The measure focuses America’s diplomatic, development and security efforts on preventing the root causes of violence and instability around the world. It requires the Departments of State, United States Agency for International Development (USAID), and the Department of Defense to “coordinate on a global initiative aimed at stabilizing conflict areas and preventing the violence and fragility that allow terrorists, criminal networks, and war lords to take hold in the first place,” according to a House statement.

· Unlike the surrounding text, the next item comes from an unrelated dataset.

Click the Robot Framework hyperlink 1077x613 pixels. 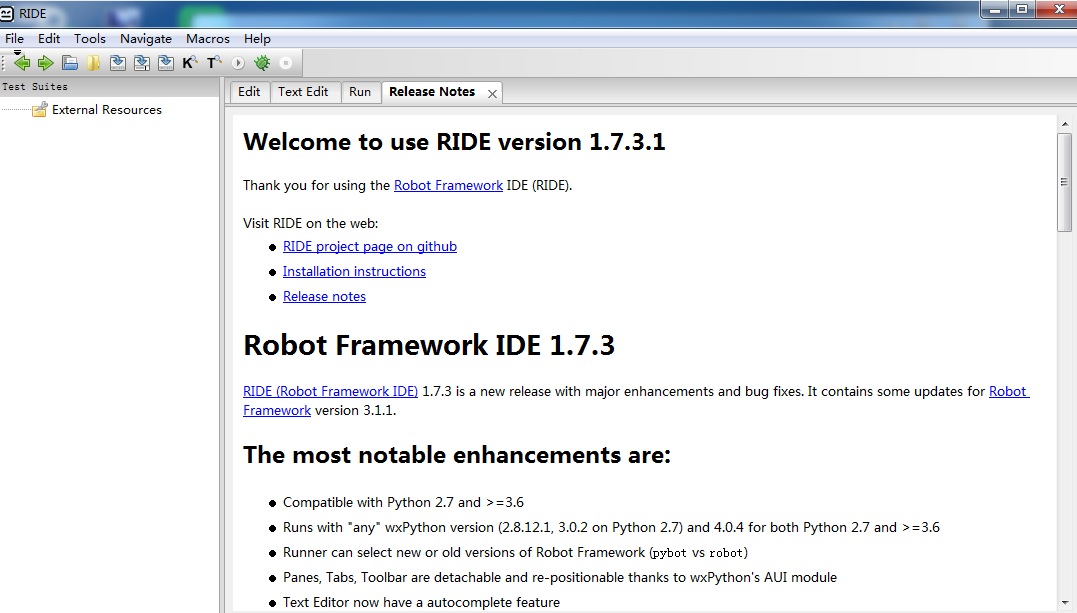pos(448,185)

The GFA aims to end violence through studying and investing in ending the conditions that allow violence to thrive. Specifically, the measure:
- Focuses U.S. foreign assistance on preventing violence and conflict in fragile countries
- Saves U.S. taxpayers money by preventing the outbreak of conflict rather than the costlier approach of containing it
- Increases transparency and accountability by mandating biennial reports to Congress and the American people
- Strengthens research to identify the foreign assistance programs and diplomatic approaches that are most effective at preventing violence and conflict
- Dedicates $1.15 billion over the next five years for conflict prevention and peacebuilding in countries at risk of violence and conflict
The Global Fragility Act’s lead sponsors were Senators Chris Coons (D-DE) and Lindsey Graham (R-SC) as well as Representatives Eliot Engel (D-NY) and Michael McCaul (R-TX), the Chairman and Ranking Member of the House Foreign Affairs Committee. A bipartisan group of 26 senators and 20 representatives co-sponsored the bill.
The legislation comes at a time when violent conflict has forcibly displaced a record 68.5 million people and costs the world an estimates $14.76 trillion annually. Charity & Security Network is an endorsing organization for this legislation.